It's difficult to convey how big a deal Tesco's issues have been in the UK–it's had very extensive media coverage, a parliamentary inquiry looks likely, and there are investigations ongoing by the Serious Fraud Office and several regulatory bodies. This has created a distinct lack of goodwill in the general public.
Regardless of the accounting issues, they've had other issues too. There's the perception they're losing their customer base: they're ceding the low end of the market to certain supermarkets (Aldi, Lidl, Asda) and the higher end to others (Waitrose, Sainsbury's, M&S), leaving nothing in the middle. So that's a problem for them, and one they'd need effective management to handle.
All of this is potentially salvageable, but it is very uncertain, so I'm not surprised people might not want to invest.
The final thing to remember is that their stores look like shit. There's a tumbler about one near me being the worst Tescos on Earth, a truly frightening point. The way to play this investment is sell while they are about to spend loads of cash for a few years sorting out their stores and then just as this investment picks up you buy back in. Tescos still has lots of potential to be the default UK supermarket again.

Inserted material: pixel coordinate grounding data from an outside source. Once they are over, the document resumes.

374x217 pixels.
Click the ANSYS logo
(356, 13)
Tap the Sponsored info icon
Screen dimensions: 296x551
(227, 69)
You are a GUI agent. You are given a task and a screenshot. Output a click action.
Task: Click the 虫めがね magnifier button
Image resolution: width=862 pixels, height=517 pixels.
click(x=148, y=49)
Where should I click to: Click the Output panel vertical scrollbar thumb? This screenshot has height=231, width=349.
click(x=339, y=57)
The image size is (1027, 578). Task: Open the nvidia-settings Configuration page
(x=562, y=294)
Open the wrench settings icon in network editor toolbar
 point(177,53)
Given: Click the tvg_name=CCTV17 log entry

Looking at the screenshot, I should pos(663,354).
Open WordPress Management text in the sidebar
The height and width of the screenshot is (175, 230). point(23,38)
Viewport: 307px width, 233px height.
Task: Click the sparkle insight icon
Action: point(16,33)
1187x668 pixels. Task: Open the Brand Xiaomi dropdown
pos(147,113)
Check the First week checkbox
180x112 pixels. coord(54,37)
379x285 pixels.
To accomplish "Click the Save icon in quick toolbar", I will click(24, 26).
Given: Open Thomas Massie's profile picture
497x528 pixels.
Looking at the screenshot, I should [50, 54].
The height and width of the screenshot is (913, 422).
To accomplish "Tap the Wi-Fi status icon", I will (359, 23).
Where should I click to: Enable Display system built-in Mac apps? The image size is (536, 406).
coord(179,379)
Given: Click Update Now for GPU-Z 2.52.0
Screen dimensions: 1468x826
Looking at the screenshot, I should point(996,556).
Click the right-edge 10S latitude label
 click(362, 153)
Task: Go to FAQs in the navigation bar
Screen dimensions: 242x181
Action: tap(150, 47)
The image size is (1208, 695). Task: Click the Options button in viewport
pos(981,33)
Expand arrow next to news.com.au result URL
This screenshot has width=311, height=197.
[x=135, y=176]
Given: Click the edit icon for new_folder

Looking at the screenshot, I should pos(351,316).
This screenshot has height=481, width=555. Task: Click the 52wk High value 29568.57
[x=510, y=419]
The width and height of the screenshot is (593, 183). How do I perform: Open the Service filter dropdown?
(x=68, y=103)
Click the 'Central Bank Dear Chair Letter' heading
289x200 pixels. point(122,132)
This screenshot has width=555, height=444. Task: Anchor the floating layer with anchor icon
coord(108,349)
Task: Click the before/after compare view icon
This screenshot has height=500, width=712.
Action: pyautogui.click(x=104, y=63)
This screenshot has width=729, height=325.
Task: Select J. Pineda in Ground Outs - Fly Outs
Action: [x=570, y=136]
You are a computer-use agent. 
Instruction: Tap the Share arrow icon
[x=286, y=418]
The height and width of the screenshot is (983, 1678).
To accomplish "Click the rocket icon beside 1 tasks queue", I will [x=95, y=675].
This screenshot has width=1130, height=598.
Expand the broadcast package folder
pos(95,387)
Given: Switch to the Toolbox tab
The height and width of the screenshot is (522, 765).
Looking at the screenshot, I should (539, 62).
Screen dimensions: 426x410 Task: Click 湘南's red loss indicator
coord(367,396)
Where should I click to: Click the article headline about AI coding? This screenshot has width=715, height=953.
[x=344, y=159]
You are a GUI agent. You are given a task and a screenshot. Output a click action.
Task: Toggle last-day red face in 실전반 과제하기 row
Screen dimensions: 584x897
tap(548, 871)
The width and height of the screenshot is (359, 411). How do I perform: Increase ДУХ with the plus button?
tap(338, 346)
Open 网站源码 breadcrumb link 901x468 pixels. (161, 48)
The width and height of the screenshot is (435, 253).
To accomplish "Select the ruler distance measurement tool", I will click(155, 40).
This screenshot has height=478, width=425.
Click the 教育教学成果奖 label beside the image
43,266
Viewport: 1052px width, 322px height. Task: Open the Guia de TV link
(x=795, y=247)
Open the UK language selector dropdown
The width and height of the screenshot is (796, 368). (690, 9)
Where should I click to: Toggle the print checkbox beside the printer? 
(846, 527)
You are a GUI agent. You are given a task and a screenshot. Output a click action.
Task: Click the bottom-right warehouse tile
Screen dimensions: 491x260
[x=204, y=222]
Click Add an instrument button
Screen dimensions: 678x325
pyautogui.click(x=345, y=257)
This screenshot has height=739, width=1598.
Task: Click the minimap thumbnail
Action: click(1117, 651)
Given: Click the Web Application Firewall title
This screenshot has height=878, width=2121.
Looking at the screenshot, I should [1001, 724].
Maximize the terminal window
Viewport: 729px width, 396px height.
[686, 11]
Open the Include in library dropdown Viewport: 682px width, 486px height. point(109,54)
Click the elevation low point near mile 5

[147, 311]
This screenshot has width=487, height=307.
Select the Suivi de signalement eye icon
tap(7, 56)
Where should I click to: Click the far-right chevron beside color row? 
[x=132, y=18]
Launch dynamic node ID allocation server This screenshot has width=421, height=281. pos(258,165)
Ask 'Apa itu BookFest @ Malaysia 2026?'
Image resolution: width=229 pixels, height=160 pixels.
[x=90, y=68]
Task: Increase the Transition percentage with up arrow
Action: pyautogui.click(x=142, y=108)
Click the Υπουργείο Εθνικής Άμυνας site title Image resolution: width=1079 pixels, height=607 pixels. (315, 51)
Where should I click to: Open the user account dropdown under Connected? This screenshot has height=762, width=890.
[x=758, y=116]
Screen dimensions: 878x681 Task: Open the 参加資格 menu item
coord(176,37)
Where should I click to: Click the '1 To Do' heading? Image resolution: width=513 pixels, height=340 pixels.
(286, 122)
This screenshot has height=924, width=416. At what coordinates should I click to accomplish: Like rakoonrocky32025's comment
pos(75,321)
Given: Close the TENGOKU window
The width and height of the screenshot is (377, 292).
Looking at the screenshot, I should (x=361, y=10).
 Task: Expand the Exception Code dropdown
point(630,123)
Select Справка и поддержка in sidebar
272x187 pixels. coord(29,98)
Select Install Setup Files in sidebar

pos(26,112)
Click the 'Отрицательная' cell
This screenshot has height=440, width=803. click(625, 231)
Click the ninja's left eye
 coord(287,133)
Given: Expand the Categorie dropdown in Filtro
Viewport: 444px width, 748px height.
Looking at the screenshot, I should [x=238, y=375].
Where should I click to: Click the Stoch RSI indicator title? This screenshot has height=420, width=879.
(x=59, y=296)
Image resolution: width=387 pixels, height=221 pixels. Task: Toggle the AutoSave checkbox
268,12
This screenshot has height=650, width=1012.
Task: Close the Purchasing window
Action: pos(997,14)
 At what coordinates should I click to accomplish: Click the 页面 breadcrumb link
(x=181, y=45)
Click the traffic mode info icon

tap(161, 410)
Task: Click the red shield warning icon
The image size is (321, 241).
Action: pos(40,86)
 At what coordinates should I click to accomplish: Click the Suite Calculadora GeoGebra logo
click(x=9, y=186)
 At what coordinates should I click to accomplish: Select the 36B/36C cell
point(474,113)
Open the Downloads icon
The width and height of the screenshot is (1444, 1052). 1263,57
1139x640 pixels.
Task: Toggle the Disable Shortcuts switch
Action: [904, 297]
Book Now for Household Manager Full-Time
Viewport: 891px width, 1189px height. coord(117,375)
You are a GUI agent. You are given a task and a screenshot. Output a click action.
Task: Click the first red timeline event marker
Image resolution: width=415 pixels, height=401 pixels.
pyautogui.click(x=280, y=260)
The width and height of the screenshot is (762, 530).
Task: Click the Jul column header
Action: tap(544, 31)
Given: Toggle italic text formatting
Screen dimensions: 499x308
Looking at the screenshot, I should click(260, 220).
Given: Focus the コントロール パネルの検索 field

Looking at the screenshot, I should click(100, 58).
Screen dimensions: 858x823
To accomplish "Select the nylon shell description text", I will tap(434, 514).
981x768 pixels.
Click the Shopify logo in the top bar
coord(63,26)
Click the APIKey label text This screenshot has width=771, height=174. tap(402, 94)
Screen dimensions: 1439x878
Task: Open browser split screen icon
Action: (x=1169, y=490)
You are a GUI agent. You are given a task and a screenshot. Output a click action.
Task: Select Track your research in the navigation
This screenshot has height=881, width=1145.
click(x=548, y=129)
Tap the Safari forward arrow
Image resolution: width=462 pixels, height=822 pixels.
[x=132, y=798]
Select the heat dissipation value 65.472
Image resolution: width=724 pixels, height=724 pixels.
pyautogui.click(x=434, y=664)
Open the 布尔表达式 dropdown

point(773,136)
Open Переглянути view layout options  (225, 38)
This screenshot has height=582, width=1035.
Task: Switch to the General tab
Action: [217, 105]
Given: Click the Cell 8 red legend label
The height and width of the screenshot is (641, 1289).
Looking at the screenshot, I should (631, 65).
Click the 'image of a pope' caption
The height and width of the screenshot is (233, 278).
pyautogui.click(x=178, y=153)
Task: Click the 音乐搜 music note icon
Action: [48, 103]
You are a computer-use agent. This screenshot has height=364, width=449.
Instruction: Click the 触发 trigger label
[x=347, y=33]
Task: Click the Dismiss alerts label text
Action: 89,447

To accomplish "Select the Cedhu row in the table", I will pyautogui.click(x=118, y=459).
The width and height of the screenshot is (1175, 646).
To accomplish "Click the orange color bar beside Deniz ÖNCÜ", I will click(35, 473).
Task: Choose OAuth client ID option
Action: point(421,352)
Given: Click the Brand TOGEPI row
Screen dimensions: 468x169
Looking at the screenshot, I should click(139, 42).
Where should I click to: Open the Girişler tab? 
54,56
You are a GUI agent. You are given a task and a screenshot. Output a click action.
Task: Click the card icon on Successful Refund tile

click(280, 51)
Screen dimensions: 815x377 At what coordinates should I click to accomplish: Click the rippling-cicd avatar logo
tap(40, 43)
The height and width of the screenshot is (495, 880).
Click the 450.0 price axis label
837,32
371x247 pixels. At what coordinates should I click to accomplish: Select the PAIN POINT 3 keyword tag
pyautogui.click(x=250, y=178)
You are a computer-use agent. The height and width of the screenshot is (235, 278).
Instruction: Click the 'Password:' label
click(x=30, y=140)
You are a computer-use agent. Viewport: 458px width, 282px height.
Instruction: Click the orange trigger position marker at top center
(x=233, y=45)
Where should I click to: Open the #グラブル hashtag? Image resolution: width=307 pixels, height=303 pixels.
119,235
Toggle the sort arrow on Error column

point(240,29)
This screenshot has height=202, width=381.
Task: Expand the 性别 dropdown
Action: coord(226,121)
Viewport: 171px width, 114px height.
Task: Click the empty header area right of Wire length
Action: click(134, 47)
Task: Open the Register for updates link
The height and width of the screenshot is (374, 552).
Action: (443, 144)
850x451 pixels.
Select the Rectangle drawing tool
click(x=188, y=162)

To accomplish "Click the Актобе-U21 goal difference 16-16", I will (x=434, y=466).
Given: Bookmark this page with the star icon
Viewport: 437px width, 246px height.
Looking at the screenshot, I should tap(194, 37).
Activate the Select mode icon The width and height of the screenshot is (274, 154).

There's a Tesco Express near me which is small but was okay until they redesigned it last year and did what I term a WHSmiths: put in shelves almost to the ceiling, thinned the aisles, packed in as much content as possible. It obviously allows more product but makes the shopping experience terrible when there are more than a few people in the store. I avoid it unless there's something on heavy discount that worth's picking up.
Yes, and a nasty derivatives position [0] if memory serves. Buffett also had to get involved after Solomon Brothers [1] had some regulatory improprieties.